On imagine souvent la première époque des Beatles comme un jaillissement de refrains solaires et de rock’n’roll efficace, mais sous le vernis pop se cache une curiosité harmonique qui, très tôt, bouscule les habitudes. À l’origine de cet appétit, un choc venu d’un aîné à peine plus âgé : Buddy Holly. Au milieu d’une mer de standards en I‑IV‑V, il glisse parfois un caillou dans la chaussure — un accord inattendu qui oblige l’oreille à se retourner. Paul McCartney raconte qu’en écoutant « Peggy Sue », un détail l’a saisi : au pont, un F surgit « de nulle part ». Réflexe immédiat : « Remets le disque ! ». Cette surprise, presque enfantine, deviendra une méthode. Elle autorise les Beatles à chercher l’ailleurs à l’intérieur même de la chanson.
Cet article revient sur ce « accord Buddy Holly » et sur la manière dont il a contribué à déverrouiller l’écriture des Beatles. Il ne s’agit pas d’un dogme théorique, mais d’un geste esthétique : faire dévier un morceau au moment où tout semblait tracé.
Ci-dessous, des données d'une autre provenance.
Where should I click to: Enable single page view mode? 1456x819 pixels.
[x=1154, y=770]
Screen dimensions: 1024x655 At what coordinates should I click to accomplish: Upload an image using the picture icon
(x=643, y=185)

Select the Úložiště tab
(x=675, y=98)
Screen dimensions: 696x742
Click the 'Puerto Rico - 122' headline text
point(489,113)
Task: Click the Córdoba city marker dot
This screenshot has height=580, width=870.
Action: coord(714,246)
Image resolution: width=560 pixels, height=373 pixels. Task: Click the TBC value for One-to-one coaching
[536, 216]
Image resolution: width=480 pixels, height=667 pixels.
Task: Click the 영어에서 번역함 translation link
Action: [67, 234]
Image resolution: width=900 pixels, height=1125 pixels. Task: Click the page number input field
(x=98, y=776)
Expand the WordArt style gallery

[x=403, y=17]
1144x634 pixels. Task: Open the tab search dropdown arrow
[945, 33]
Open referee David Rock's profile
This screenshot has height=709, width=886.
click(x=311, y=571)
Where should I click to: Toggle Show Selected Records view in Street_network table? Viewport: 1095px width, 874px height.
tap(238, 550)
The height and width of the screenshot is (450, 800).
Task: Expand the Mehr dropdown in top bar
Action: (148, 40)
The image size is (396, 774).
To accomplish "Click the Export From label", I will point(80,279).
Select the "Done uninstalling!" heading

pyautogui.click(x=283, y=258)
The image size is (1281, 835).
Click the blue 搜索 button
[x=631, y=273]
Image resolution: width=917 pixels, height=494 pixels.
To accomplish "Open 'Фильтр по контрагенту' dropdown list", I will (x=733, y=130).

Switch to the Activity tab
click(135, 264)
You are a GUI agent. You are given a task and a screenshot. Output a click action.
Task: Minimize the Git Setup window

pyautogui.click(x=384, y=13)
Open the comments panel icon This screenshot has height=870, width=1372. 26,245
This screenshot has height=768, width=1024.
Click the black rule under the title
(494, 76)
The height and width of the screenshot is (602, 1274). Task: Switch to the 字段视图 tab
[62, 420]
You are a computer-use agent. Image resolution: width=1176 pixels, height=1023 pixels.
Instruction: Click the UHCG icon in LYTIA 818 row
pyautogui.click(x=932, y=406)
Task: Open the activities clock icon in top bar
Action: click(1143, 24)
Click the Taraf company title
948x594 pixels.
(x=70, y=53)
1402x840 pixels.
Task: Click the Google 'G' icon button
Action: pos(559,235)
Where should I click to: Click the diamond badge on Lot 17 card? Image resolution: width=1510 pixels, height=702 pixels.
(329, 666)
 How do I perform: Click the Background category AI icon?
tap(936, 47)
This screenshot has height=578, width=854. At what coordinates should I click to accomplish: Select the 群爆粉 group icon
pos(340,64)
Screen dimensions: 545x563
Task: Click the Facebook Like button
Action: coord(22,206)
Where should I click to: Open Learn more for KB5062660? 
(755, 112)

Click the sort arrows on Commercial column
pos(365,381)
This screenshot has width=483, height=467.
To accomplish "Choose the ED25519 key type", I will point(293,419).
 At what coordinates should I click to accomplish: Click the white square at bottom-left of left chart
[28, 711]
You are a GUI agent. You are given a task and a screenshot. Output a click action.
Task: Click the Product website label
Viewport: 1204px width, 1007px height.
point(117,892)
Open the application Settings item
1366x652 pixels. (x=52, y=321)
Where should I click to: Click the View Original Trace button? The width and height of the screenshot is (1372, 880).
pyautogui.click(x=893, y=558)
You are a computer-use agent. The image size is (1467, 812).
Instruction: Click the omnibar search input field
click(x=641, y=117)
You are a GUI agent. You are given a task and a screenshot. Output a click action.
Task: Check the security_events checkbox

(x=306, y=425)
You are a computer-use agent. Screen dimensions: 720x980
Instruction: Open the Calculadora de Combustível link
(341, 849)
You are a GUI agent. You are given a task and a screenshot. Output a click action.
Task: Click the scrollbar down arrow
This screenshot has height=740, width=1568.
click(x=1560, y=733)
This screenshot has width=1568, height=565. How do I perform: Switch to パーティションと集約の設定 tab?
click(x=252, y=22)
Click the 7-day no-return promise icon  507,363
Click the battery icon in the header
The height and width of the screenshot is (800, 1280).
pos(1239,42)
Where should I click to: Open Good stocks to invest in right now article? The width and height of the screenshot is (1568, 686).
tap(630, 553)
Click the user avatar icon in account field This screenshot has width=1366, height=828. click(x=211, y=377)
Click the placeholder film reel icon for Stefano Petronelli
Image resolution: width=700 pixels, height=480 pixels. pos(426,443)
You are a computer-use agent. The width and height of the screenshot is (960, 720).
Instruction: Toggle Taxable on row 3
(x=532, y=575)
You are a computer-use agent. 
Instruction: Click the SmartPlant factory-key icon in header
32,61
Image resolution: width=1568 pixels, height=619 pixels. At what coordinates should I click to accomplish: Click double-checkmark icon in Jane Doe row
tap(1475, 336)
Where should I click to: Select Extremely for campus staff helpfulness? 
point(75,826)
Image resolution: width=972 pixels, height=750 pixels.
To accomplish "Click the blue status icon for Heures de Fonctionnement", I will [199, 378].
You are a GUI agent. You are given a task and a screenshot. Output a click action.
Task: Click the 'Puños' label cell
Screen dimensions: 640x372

À partir de là, Lennon‑McCartney puis George Harrison refuseront les automatismes, préférant l’étonnement à la routine.
Sommaire
- Liverpool, le poste de radio et un Cricket devenu boussole
- Hambourg : laboratoire sans filet
- Le « F » de « Peggy Sue » : un caillou lumineux dans la chaussure
- De l’étincelle au système : comment les Beatles ont institutionnalisé la surprise
- Lennon, l’instinct ; McCartney, l’architecte ; Harrison, le coloriste
- Des exemples concrets, de la prime jeunesse à la fin d’Abbey Road
- Ce que Buddy Holly a réellement changé : la permission
- Encadré — Pour les musiciens : anatomie d’un accord emprunté
- La fabrique du pont : l’art du middle eight
- Les Everly Brothers, l’autre miroir
- Une histoire d’arrangements, pas seulement d’accords
- Du twist au classique : une ligne directe
- La mémoire active : comment l’accord se transmet
- Leçon d’écoute — garder l’auditeur en éveil
- Coda — Un F qui valait un monde
Liverpool, le poste de radio et un Cricket devenu boussole
À Liverpool à la fin des années 1950, le rock’n’roll arrive par éclairs. On capte Radio Luxembourg, on guette les importations, on échange des 45 tours dans les salles paroissiales. Buddy Holly, lunettes noires et Fender Stratocaster turquoise, n’est pas seulement un chanteur. C’est un auteur‑compositeur‑guitariste qui signe ses propres morceaux, calibre ses arrangements et fait sonner un groupe maigre et nerveux, les Crickets. Le simple nom du groupe — des insectes — joue le rôle d’une étincelle : quelques mois plus tard, les Beetles, puis Beatals, enfin Beatles, assument le calembour entomologique comme profession de foi pop. Derrière la blague, une filiation revendiquée.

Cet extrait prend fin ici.